Spectre’ın hızlı dönüşü, tarihteki en etkileyici motorlu arabaları ve deniz taşıtlarını hatırlatıyor. Arka tavan hattını takip eden arka lambalar, A sütunundan bagaj bölmesine kadar uzanan bir Rolls-Royce için şimdiye kadar üretilmiş en büyük tek gövdeli panele yerleştirildi. Mücevher benzeri dikey arka lambalar, tarafsızlık için renksizdir. Hassasiyetleri ve azaltılmış boyutları, gövdenin kaslı omuzlardan geriye doğru, karakteristik sivrilen plan görünümüyle kuyruk bölümüne doğru cömert akışını tamamlar.
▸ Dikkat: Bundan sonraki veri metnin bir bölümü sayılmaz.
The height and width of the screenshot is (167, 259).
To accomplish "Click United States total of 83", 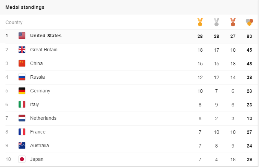I will click(249, 36).
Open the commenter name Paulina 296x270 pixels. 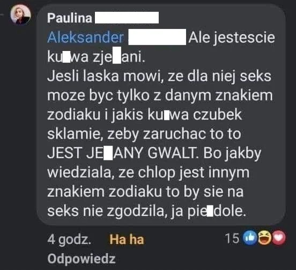pos(70,18)
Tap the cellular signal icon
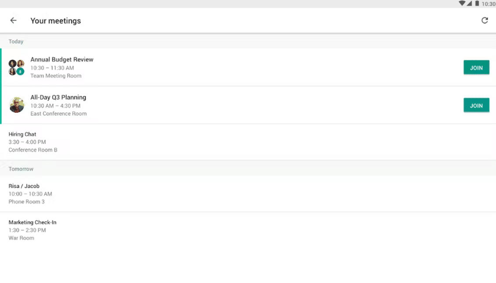 click(x=469, y=4)
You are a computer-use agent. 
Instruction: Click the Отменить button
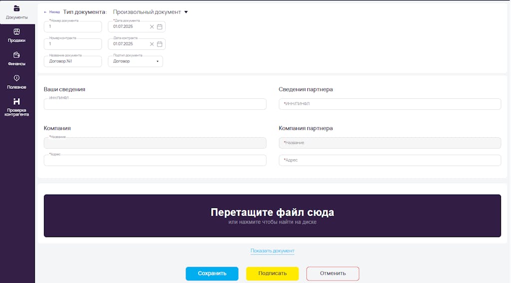click(333, 274)
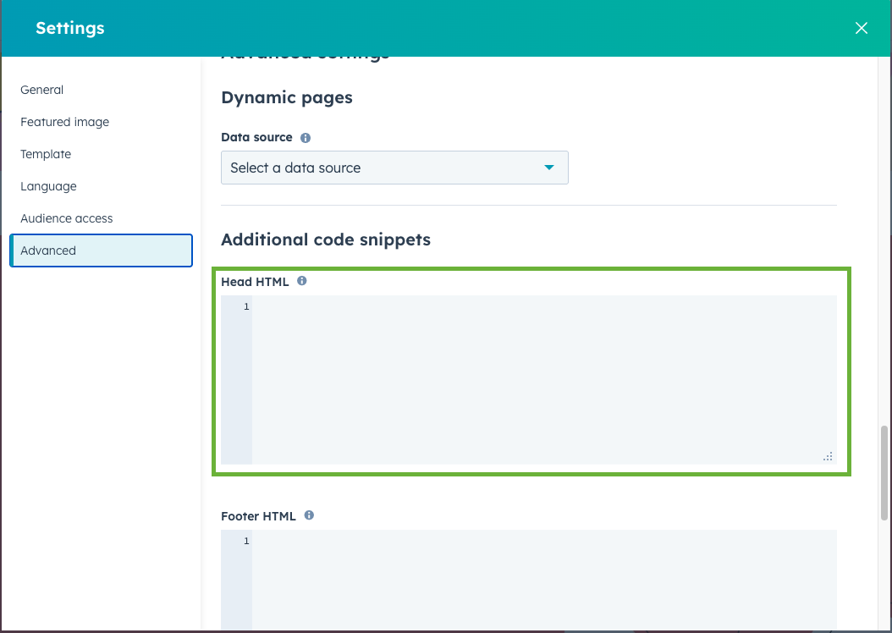892x633 pixels.
Task: Select Audience access in the sidebar
Action: (66, 218)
Araba, SPIRIT adlı tamamen yeniden tasarlanmış lüks bir dijital mimari ile donatılmıştır. Motorlu aracın fonksiyonlarını yönetir ve markanın Whispers uygulamasına sorunsuz bir şekilde entegre edilerek müşterilerin arabalarıyla uzaktan etkileşim kurmasına olanak tanıyor.
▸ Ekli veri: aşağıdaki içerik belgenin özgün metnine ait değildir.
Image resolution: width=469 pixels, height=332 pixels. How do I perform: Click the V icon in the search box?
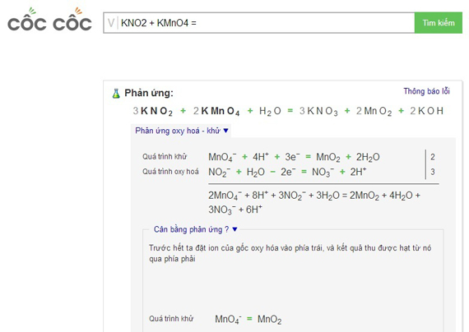111,23
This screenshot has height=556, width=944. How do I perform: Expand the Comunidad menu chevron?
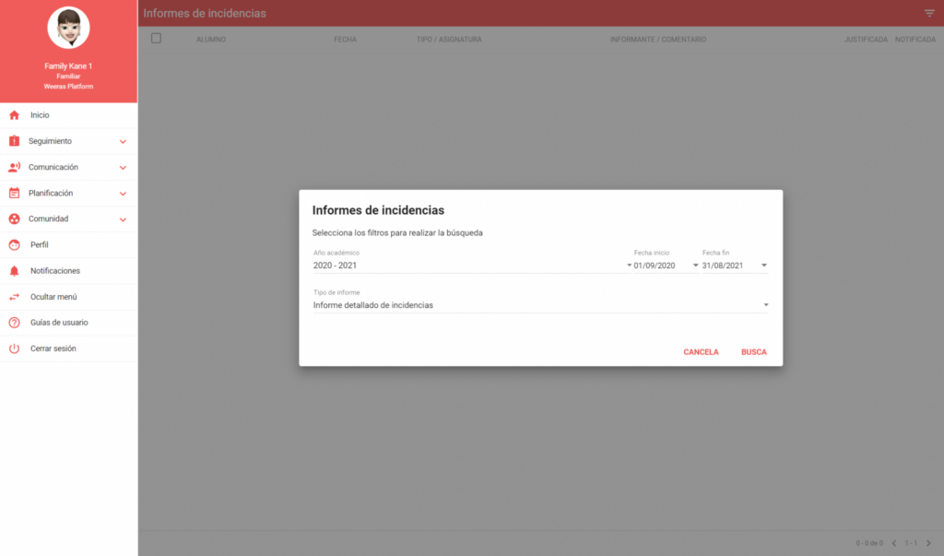point(123,219)
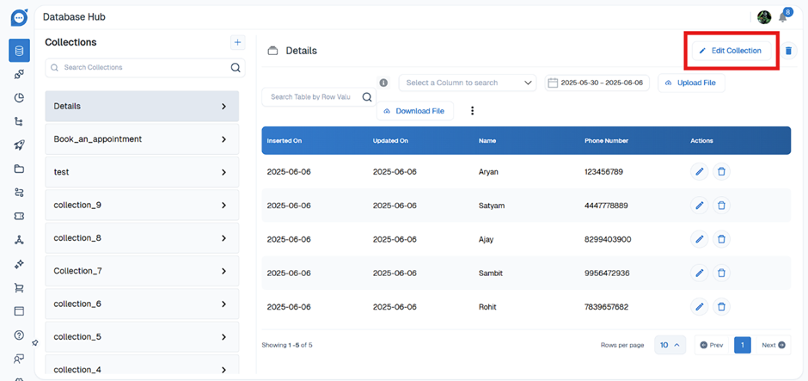Click the database icon in sidebar
The width and height of the screenshot is (808, 381).
[x=19, y=51]
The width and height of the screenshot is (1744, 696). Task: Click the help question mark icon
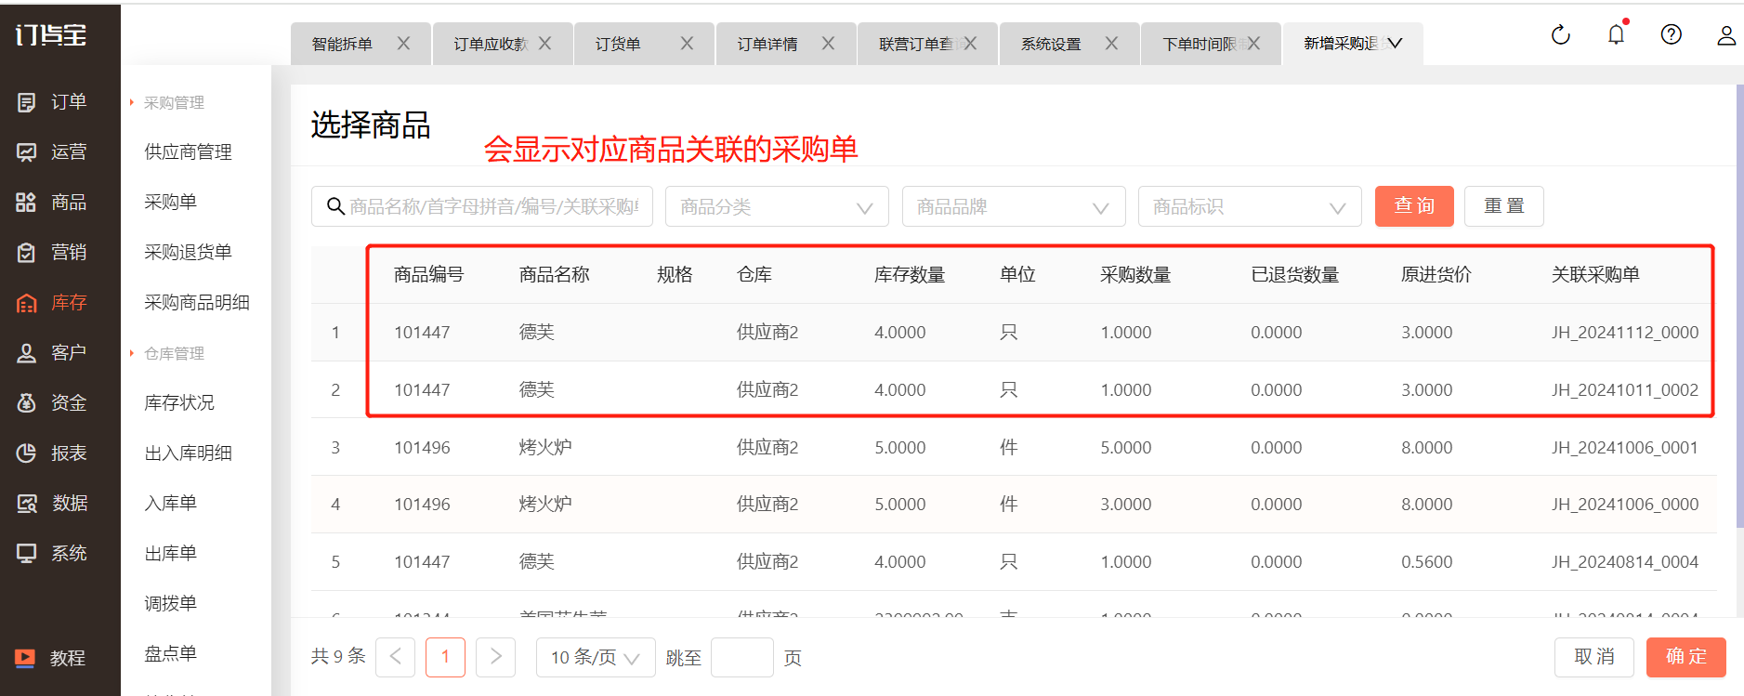coord(1671,35)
Yeni Spectre, Rolls-Royce’un tamamen alüminyum Lüks Mimarisi üzerine inşa edilmiştir. Ekstrüde alüminyum bölümler ve akünün otomobilin yapısına entegrasyonu, önceki Rolls-Royce’dan %30 daha sert olmasını sağlıyor. Mimarinin esnekliği, mühendislerin zemini, üst veya alt yapılardan ziyade eşik yapılarının arasına yerleştirmesine de izin verdi. Akü ile zemin arasında kablo tesisatı ve iklim kontrol boru tesisatı için, akü altına monte edilmiş bir kanal yapılmıştır.
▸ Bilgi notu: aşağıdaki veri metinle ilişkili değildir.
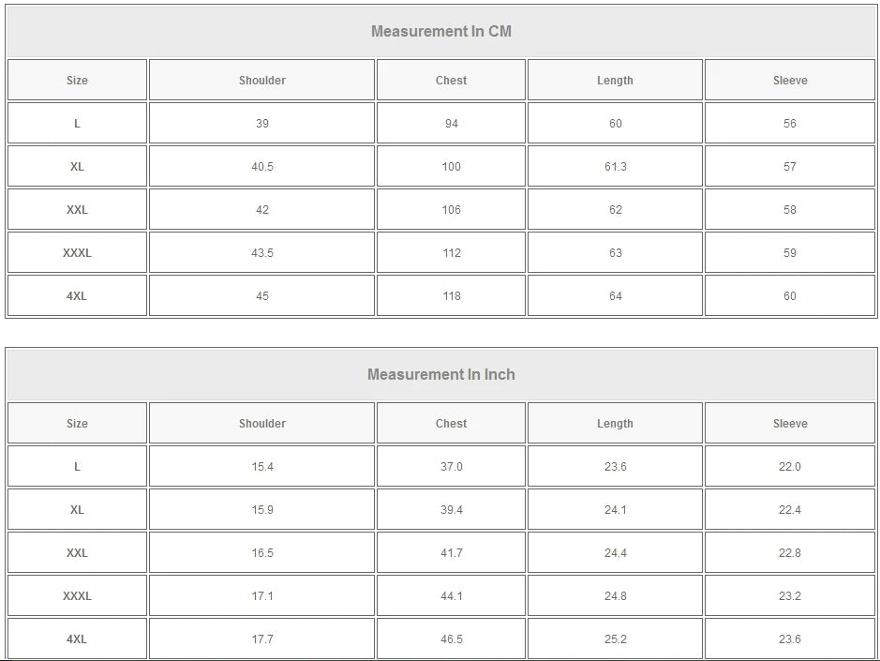Click the XXL chest value 106
The width and height of the screenshot is (880, 661).
coord(451,210)
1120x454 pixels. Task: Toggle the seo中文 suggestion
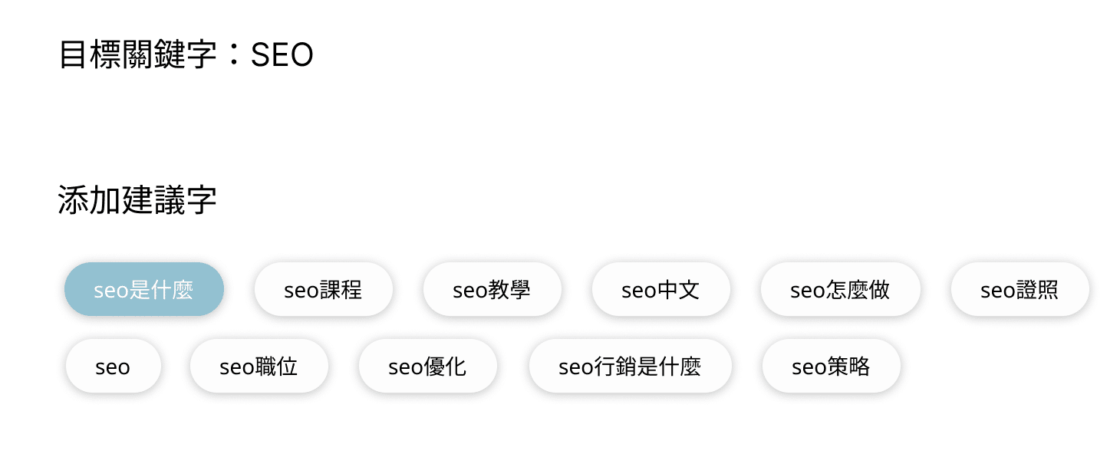[660, 289]
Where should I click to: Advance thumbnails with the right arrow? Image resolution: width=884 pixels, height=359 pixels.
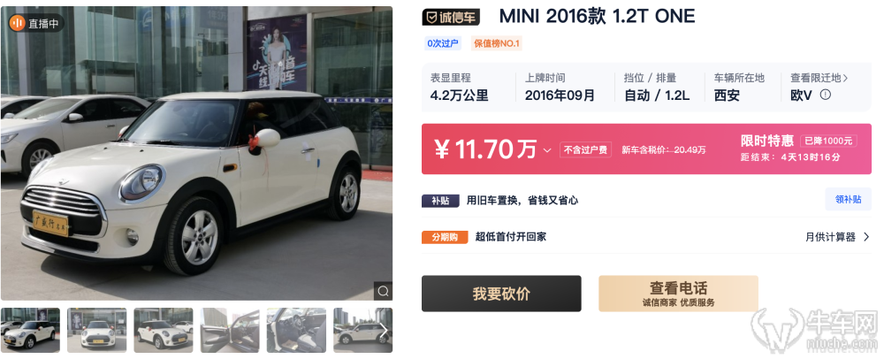[384, 330]
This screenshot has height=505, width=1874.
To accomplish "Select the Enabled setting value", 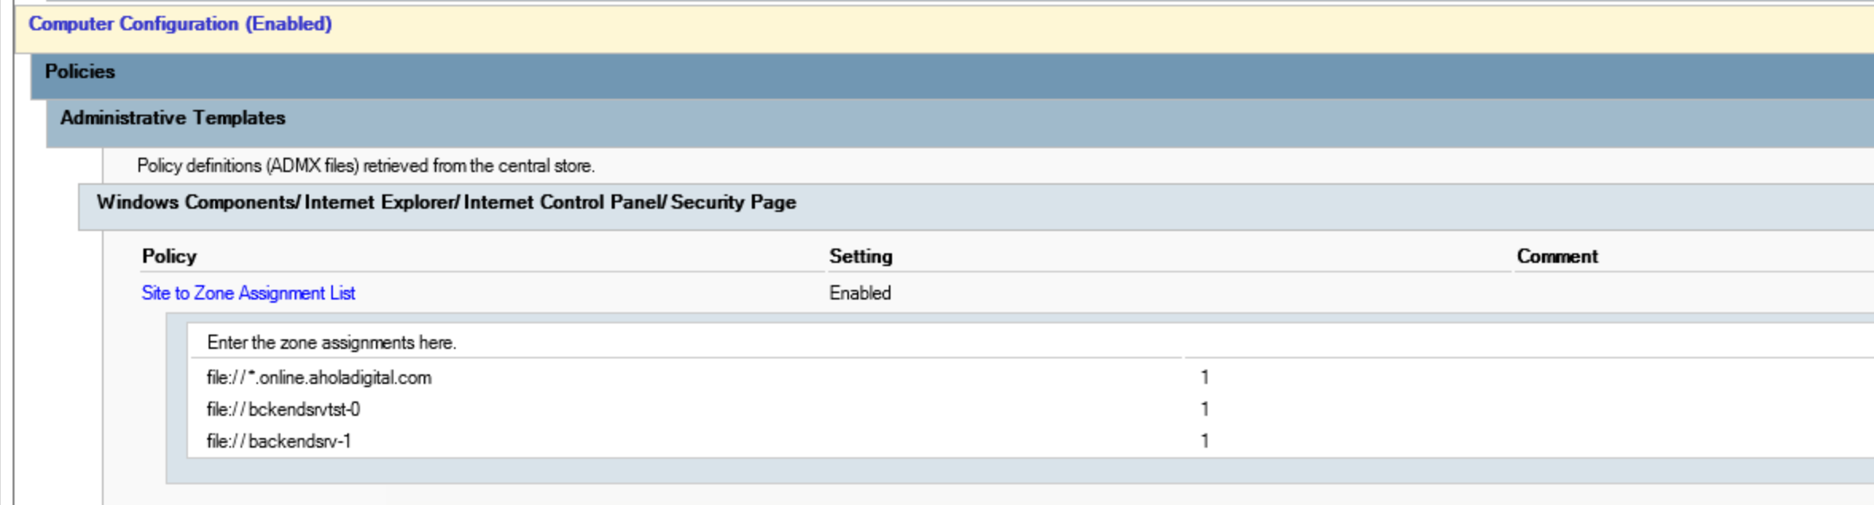I will [860, 293].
Spectre, ünlü Planar süspansiyon sisteminin dijital olarak entegre edilmiş bir evrimine sahiptir. Rolls-Royce’a damgasını vuran “sihirli halı sürüşü”nü sunan, en son yazılım ve donanım geliştirmeleriyle mümkün kılınan, sürücü girdilerine ve yol koşullarına kesin olarak tanımlanmış yanıtlara sahip bir sistem orkestrasıdır. Planar sistemi, otomobilin viraj denge çubuklarını ayırarak her bir tekerleğin bağımsız olarak hareket etmesini sağlar. Bir virajın yakın olduğu belirlendiğinde, sistem bileşenleri yeniden birleştirir ve amortisörleri sertleştirir, daha sonra zahmetsiz giriş ve çıkışı sağlamak için dört tekerlekten direksiyon sistemi etkinleştirilmeye hazırlanır.
Nihai güç, hızlanma ve menzil rakamları hala geliştiriliyor. Ön veriler, Spectre’ın tamamen elektrikli 320 mil/520 kilometre WLTP ve d 430kW güç aktarma sisteminden 900Nm tork sunuyor. 0-60mph’ye 4.4 saniyede (4.5 saniyede 0-100km/s) ulaşması bekleniyor. Spectre’ın test ve optimizasyonu hala devam ederken, bu rakamlar 2023’ün 4. çeyreğinde piyasaya sürülmeden önce resmi onay öncesinde değişebilir.